= EXTRACTED TEXT =
========================================

Re: G_UTF8String: Boxed Type Proposal

2016-03-21 Thread Matthias Clasen
On Fri, Mar 18, 2016 at 9:57 AM, Randall Sawyer
 wrote:


> 2) If the former is true - which it is - then the developer will need to
> call g_utf8_strlen() to determine if there are multi-byte sequences to
> navigate - and if there are - g_utf8_offset_to_pointer() to locate the array
> index. Doesn't this increase processing demand?

It does. But whether that is a problem (in general, or for your
particular use case) can only be answered by  profiling. My theory is
that you won't be able to notice this on the profile at all, unless
all your application does is constantly operating on large amounts of
text. In which case, you really shouldn't be using GString to begin
with...

> 3) Wouldn't it be helpful to keep track of how many code points
> ("characters")are stored in the GString - a number which may be less than
> the value of GString.len - without needing to call g_utf8_strlen() each time
> to find out?
> 4) Would my efforts be better spent editing patches of "gstring.h" and
> "gstring.c" - or - to proceed as I am to introduce a parallel alternative?

I think we haven't gotten past the 'what is the problem you are trying
to solve - and is it a problem in the first place ?' part yet.
___
gtk-devel-list mailing list
gtk-devel-list@gnome.org
https://mail.gnome.org/mailman/listinfo/gtk-devel-list


Re: G_UTF8String: Boxed Type Proposal

2016-03-19 Thread Matthias Clasen
Sure, code point works too. Anyway, enough with the ontology, we're
not a standards body

I still don't think that we need a utf8-string datatype.
___
gtk-devel-list mailing list
gtk-devel-list@gnome.org
https://mail.gnome.org/mailman/listinfo/gtk-devel-list


Re: G_UTF8String: Boxed Type Proposal

2016-03-19 Thread Christian Hergert
On 03/19/2016 02:04 PM, Randall Sawyer wrote:
>> It's possible you are focusing on implementation before measuring the
>> problem. DRY alone is not a sufficient argument.

========================================

= LISTED ENTRIES =

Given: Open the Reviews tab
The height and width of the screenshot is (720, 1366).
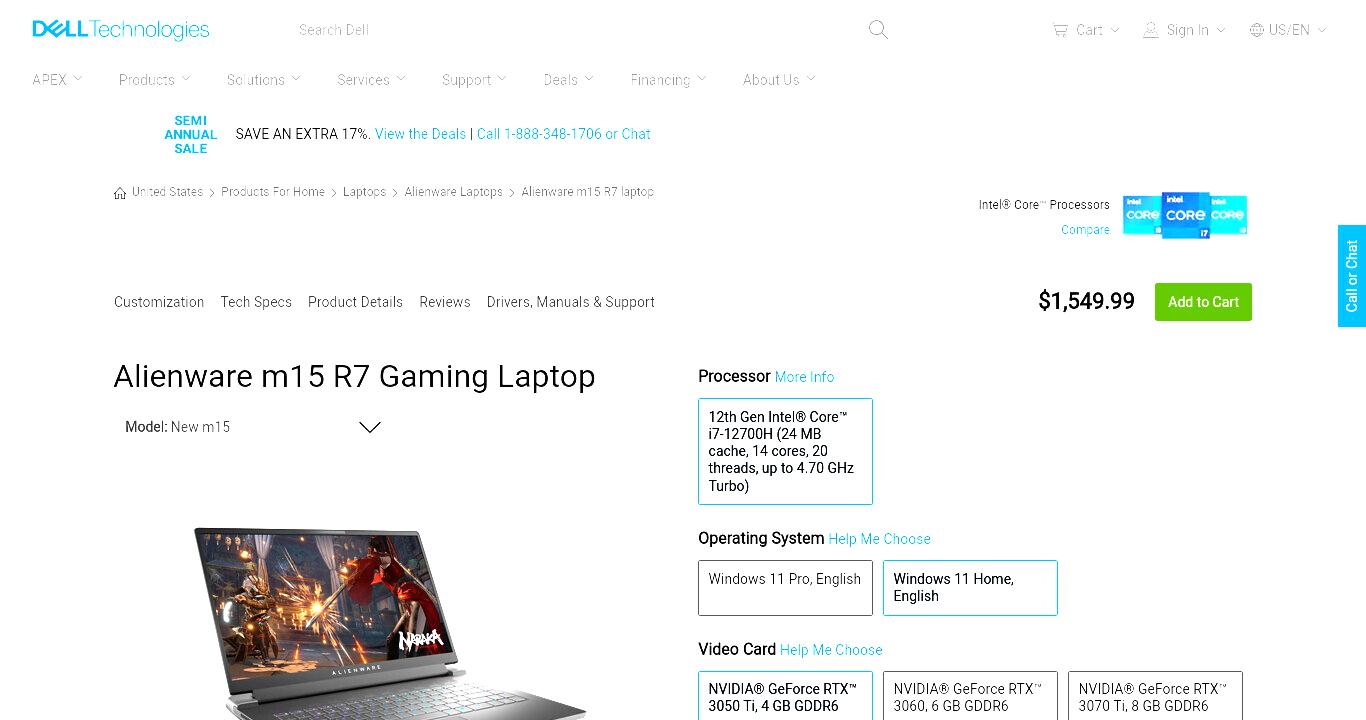Looking at the screenshot, I should [x=445, y=302].
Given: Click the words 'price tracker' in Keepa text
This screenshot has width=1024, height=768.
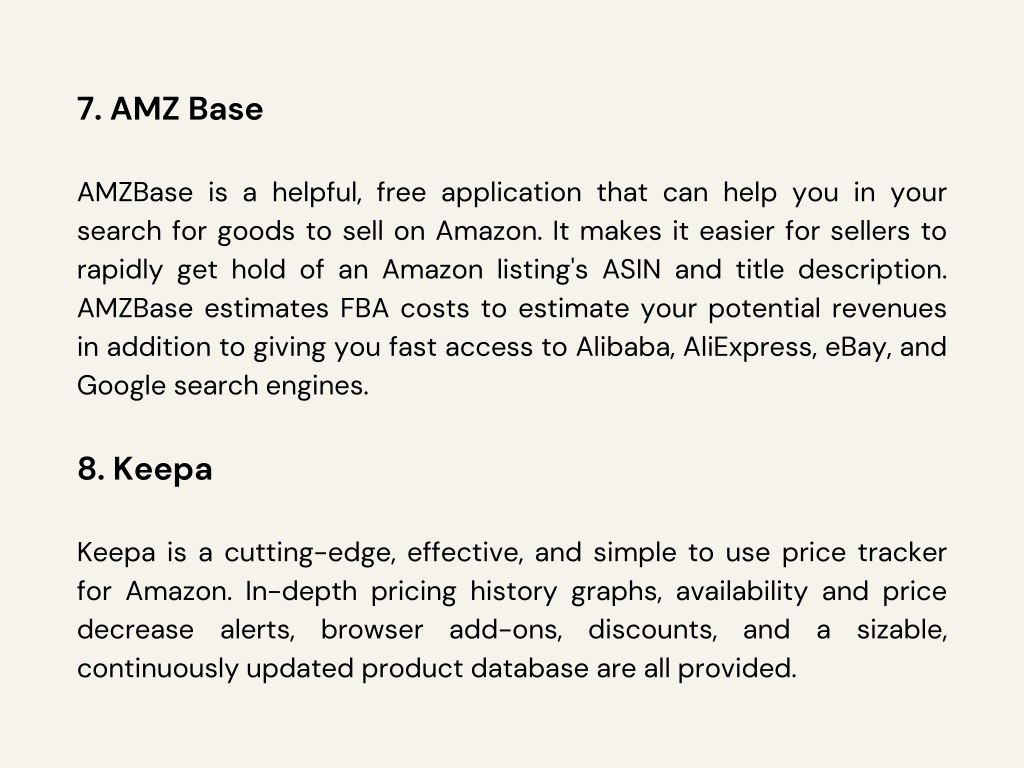Looking at the screenshot, I should 864,553.
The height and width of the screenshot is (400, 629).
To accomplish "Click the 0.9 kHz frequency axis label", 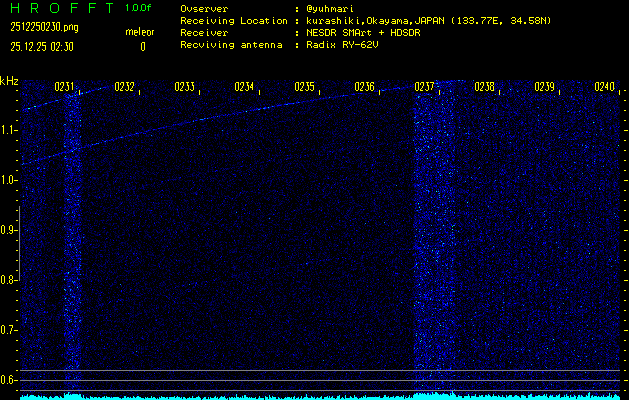I will point(9,230).
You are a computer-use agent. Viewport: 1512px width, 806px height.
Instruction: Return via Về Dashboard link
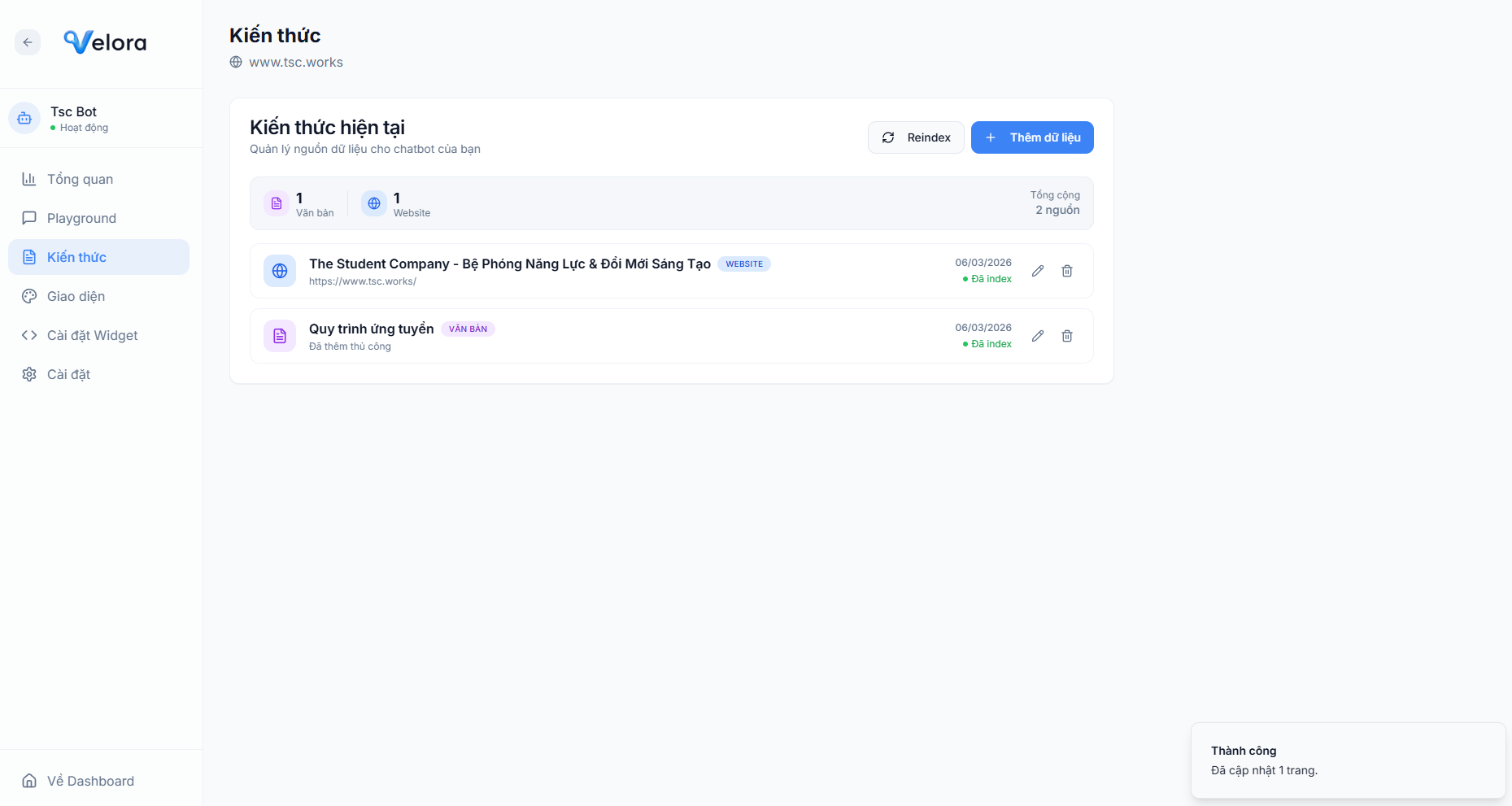point(89,781)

========================================

= INSTRUCTION =
In the mailing list thread about the G_UTF8String proposal, what does Matthias Clasen say is the only way to find out whether the added processing demand is a problem?

= RESPONSE TO THIS EXERCISE =
Profiling.